------ RECORDS FOR THE EXERCISE ------

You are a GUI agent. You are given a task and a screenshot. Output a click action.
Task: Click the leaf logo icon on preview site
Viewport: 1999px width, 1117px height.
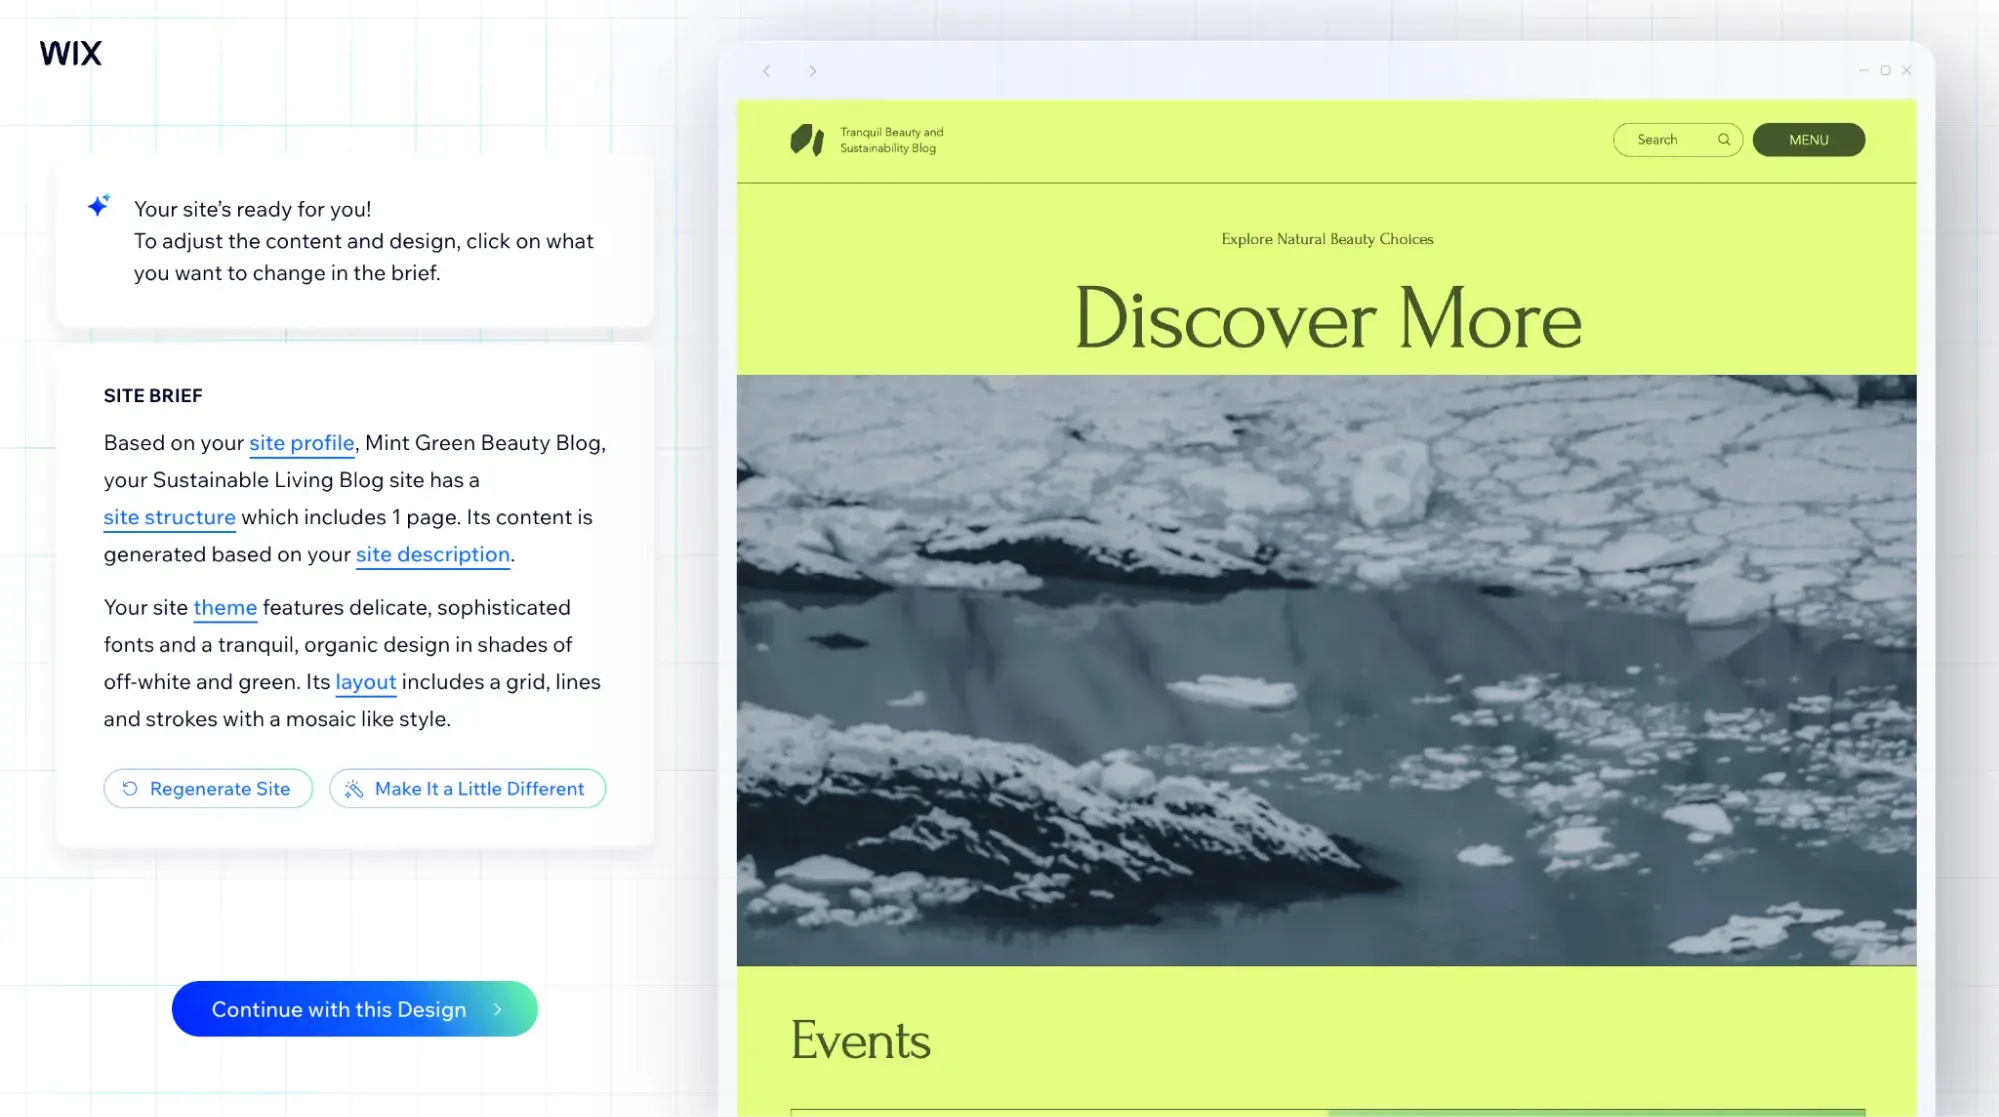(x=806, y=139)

------
------ RECORDS FOR THE EXERCISE ------

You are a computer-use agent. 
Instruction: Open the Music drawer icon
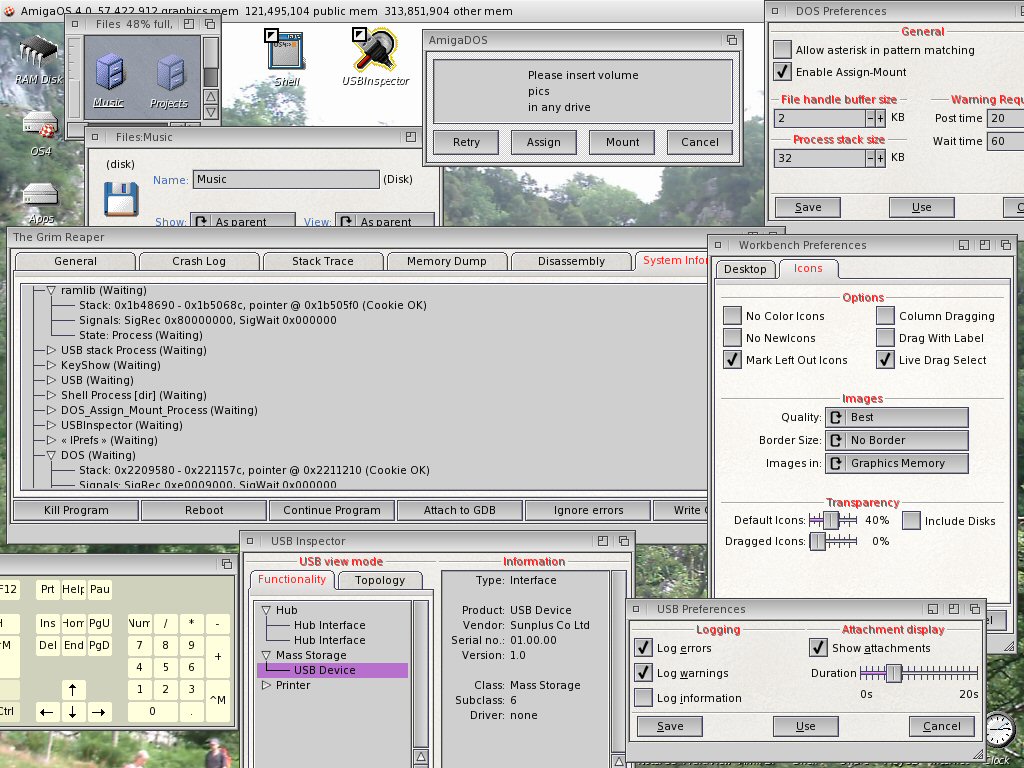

------

■ TASK PROMPT:
Above are the entries. Output exactly the lines beginning with the line that has "You are a computer-use agent." and ending with the line that has "Instruction: Open the Music drawer icon".

■ SOLUTION FOR THIS EXERCISE:
You are a computer-use agent. 
Instruction: Open the Music drawer icon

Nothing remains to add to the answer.